Opening January 22, 2012
The precepts and implications of architecture have long captivated New York-based painter, printmaker, installation artist and writer Peter Halley. His instantly recognizable abstractions concretize architectonic rigor; he runs his Chelsea studio with the precision and scrupulously delegated authority of an architecture firm; and after the initial sunburst of critical discourse surrounding the art movement he helped spur in the 1980s, neo-geometric conceptualism (aka “Neo-Geo”), he found that Neo-Geo’s central concerns were taken up by architects such as Rem Koolhaas, even as they were largely dropped by artists. This orientation toward architecture dovetails with a body of thought contending that public and private space — from the rise of agrarian culture to the vertical metropolis of the present day — have been geometricized for purposes of coercion. The seductive geometrics of technology may in fact be instruments of enslavement masquerading as liberation.
In his widely read essays, Halley applied Foucault’s essay "Discipline and Punish" and Baudrillard’s text, "Simulations" to his own theses and their visual expression: a devilishly iconoclastic vocabulary of squares, rectangles, and connective conduits, garishly colored and laden with the ceiling-popcorn material known as Roll-a-tex. Beginning in 1981, Halley painted prison bars inside the hitherto sacrosanct modernist square and rectangle so exalted by the likes of Piet Mondrian and Barnett Newman. These prisons (and other, barless squares and rectangles, which Halley dubbed “cells”) willfully literalized forms that modernism once held up as spiritual ideals.
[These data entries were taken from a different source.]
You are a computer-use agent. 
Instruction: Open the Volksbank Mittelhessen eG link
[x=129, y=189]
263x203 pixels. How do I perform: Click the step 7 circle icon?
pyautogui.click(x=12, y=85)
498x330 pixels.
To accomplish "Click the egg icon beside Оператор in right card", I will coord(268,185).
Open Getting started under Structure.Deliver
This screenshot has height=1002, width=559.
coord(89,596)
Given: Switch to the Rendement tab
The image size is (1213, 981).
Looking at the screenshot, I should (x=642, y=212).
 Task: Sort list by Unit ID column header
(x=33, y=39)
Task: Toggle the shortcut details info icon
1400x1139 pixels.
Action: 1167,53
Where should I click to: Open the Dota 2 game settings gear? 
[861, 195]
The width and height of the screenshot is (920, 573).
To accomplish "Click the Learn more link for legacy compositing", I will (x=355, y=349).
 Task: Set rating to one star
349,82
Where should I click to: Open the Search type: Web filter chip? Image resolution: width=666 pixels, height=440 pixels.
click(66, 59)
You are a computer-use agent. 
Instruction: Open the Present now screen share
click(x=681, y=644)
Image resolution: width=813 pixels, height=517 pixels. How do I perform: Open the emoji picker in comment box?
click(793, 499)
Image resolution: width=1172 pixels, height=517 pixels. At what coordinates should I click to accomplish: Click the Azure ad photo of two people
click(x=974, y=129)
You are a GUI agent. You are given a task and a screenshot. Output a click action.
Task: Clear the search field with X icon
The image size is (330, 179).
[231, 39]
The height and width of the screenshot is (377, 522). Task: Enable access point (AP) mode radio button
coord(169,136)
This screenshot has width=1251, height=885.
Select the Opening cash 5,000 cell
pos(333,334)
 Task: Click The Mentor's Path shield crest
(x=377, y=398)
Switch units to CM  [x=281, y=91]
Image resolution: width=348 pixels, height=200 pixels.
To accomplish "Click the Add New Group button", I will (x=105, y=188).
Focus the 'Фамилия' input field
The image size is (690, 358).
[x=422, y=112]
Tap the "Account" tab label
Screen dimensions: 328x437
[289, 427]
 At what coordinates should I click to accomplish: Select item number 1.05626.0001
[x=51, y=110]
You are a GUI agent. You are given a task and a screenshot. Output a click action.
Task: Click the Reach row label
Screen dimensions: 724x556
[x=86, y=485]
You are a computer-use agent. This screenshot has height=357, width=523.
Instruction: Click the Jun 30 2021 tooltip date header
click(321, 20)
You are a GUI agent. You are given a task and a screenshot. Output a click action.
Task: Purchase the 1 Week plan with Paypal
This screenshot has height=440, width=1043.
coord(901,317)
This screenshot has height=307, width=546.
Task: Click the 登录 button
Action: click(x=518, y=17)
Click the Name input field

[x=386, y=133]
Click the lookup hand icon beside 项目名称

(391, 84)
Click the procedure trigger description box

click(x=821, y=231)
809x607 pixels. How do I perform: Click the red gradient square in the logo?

It is this same barred, rectilinear motif that Halley deploys in the installation "Prison." The venue is apt. As one of Portland’s most sociable spaces, Disjecta lends itself to this exploration of space and the social. Wrapping around three long walls inside the soaring, barn-like exhibition hall, a smooth, seemingly seamless stretch of prison-patterned appliqué unfurls. With tongue not quite fully in cheek, the artist calls it “wallpaper.” Two adjacent walls, bare except for yellow DayGlo paint, are dappled with colored directional light, which lends acidic, post-nuclear atmospherics, in keeping with Halley’s Pop-influenced predilection for technological, rather than natural, light. Stacked one upon one another like an infinitude of tiger cages, the prisons exert a collective intimidation that verges on the sadistic.
After spending some time in the space, however, viewers may find their initial experience of confinement and dread yielding to feelings of expansion and amphetamenic rush, induced by the frenetic moiré effects of myriad repeated vertical and horizontal lines. The psychological and visceral experience continues to pivot between oppressiveness and exuberance in a whiplash of Charles Jencksian double-coding. On one hand, the prisons seem to metastasize as if on some sinister manifest destiny pulled from the pages of science fiction: the hive mind of "Star Trek’s" Borg, "The Matrix’s" vast network of fluid-filled pods, and the exponentially replicating monoliths of Arthur C. Clarke’s "2010: Odyssey Two."
Conversely, they emanate a wonky good cheer — perhaps even a downright cuddly-cute, stuffed-animal adorability — that flows from Halley’s particular strain of absurdist humor. Perhaps the prisons are more Tribbles than Borg. Either way, opening-night viewers who traversed the space, noshing brie, sipping bad Chardonnay, found themselves turned into players in the codified semiotic game of social and aesthetic intercourse. Whereas Halley’s acrylic paintings present discrete diagrams of contemporary experience, "Prison" expands into vaulting architectural space, rendering the exhibition hall itself a life-sized simulacrum indistinguishable from reality, with viewers the unwitting or complicit pawns in their own corralling. This adds up to an exhilarating, unsettling immersion.